Hermes has enough access to be useful and enough supervision to stay safe. I review diffs before they ship. I check what changed before I accept it. I keep credentials in the .env file, not in conversation. I never let it approve its own destructive commands.
That is not distrust. It is the operating model that makes the rest work. The agent gets real leverage because it can touch real things. I stay in control because I see everything before it matters.
The same profile isolation that keeps my bots separate also means that if one profile's config gets corrupted or a skill goes rogue, the others are unaffected. Profiles are cheap to create and cheap to delete. I treat them the way I treat Docker containers — disposable, isolated, and purpose-built.
- OWASP Agentic AI threats and mitigations
- NIST Generative AI Profile
- Model Context Protocol authorization
Why it works
tl;dr: You end up with an assistant that knows your infra, your writing style, your common failure modes, and your preferences — because every fix you've made before is saved as a skill.
The reason this setup stuck is not that Hermes produces flawless work. It does not. The reason is that the system makes useful work cheaper to start, cheaper to revise, and cheaper to finish.
A blog post is no longer a whole ceremony. A server issue is no longer something I investigate alone. A deployment is no longer a checklist I run manually. A new project does not start from zero context — it starts with a hundred skills worth of accumulated knowledge about how I like things done.
The skills pipeline means the system gets better over time, not worse. Every hard-won fix becomes reusable knowledge. Every corrected mistake becomes a guardrail. The curator handles the cleanup automatically, so the collection does not rot.
That compounding effect is what makes the whole thing worth running.

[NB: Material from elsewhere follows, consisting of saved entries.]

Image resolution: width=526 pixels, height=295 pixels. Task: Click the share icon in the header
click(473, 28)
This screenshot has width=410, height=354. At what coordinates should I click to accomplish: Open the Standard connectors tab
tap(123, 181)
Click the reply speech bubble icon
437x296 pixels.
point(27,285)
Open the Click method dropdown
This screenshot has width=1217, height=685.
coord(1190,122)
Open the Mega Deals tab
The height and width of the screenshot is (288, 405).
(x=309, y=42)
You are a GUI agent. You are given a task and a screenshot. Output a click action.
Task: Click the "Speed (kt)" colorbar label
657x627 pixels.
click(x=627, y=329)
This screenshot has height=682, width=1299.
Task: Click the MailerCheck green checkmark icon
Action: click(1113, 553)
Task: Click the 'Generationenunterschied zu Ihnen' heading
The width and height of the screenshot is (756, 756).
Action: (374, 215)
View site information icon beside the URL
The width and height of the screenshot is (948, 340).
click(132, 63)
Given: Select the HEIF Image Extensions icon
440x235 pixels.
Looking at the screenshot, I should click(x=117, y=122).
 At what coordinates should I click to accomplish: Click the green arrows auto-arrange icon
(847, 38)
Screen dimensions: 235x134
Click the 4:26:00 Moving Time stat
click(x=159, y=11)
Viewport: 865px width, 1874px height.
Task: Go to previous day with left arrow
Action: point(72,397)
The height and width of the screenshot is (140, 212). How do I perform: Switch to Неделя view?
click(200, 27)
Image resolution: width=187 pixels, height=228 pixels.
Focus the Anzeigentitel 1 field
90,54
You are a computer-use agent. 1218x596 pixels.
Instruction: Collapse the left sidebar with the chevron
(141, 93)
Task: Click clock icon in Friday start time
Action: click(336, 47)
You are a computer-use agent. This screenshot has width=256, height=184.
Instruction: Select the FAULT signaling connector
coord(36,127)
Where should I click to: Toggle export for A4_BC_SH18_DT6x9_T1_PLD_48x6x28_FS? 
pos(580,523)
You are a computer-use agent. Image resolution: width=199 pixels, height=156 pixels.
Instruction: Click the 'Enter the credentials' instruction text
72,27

Fresh out of the box, any agent can write code. After months of use, an agent with persistent skills and memory knows your specific infrastructure, your preferences, your common failure modes, and your writing style. It has context that no generic model prompt can provide.
Hermes is one of the first tools I have used where that compounding actually happens.
What's next
Hermes Agent What's Next
tl;dr: Voice-first interaction, real-time data dashboards, on-device models. The pattern is set — now it scales.
The current setup works. The question is where to push next.
Voice as a primary channel. I already dictate voice memos that Hermes transcribes into posts. The next step is making voice the default input for operations — checking server status, triaging issues, asking questions while away from a keyboard. The transcription quality is already there. The habit is forming.
Real-time dashboards. Cron jobs deliver summaries, but what I actually want is a live view — trade events as they happen, server metrics that refresh without being asked. The agent can push data to a web view that stays open on a tablet. The plumbing exists. The front-end is the missing piece.
On-device models getting better. The local Qwen instance at 90k context handles a lot, but it is not fast enough for interactive use yet. As local models improve — better speed, larger context, smaller footprint — the balance shifts. Less API dependency, more privacy, lower latency. That trajectory is accelerating.
None of this changes the core loop. The loop — outcome, constraints, inspect, diff, tighten — stays the same. The scope just keeps widening.